The 2020 report on a food strategy for England by the Leon restaurant chain co-founder Henry Dimbleby and the resultant government plan have things in common, including a recognition that Covid highlighted significant issues over food and that obesity is a national crisis. But when it comes to solutions, the two documents could hardly be further apart.
Dimbleby’s report recommended a significant expansion of the free school meals programme to tackle food poverty and unhealthy eating, using expanded sugar and salt taxes to fund fresh fruit and vegetables for low-income families, and it also called for a 30% cut in meat consumption inside a decade.
Noting a pre-Covid toll of 90,000 annual deaths due to poor diet, Dimbleby said it was clear the state “has the moral authority to intervene in people’s lives to help them eat better”.
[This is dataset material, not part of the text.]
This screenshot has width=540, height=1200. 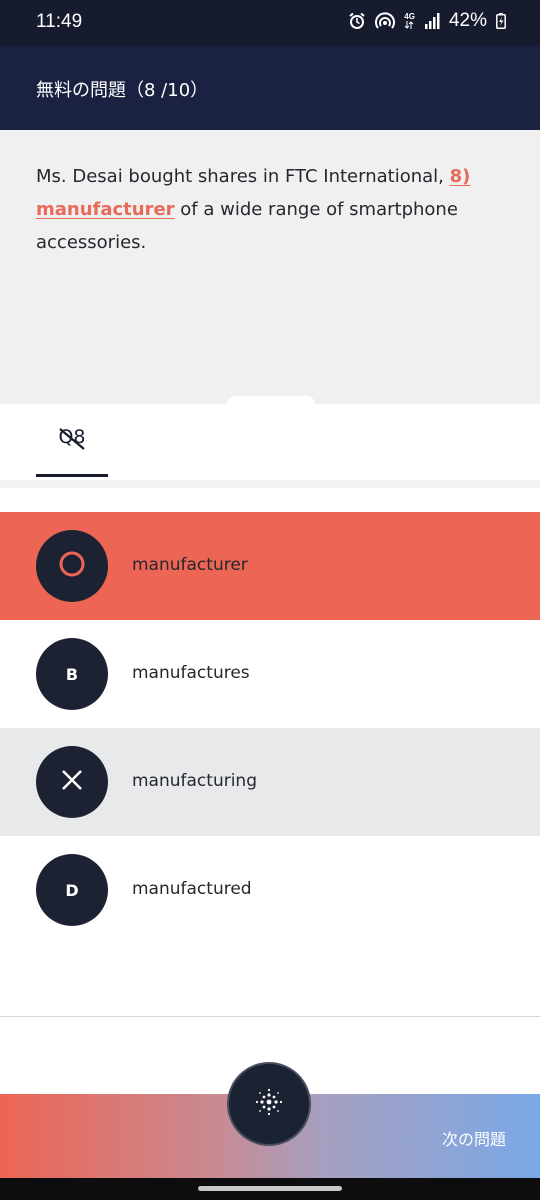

In stark contrast, the 27-page government food strategy produced by the Department for Environment, Food and Rural Affairs (Defra) eschews bold action on food poverty and diet for a combination of can-kicking and minor policy tweaks.
Public health experts will wearily note a paragraph that talks about “an important role for individual responsibility and choice”, something successive UK governments have appealed to over the decades, with no apparent success.
Public health interventionism, inevitably labelled “nanny state” measures when rolled out in the UK, had a brief moment of prominence in 2020 after Boris Johnson blamed his brush with serious Covid on excess weight and promised a “war on fat”.
Such wars, however, take time and create enemies, and much of Johnson’s strategy was shelved last month, prompting a backlash among campaigners such as Jamie Oliver.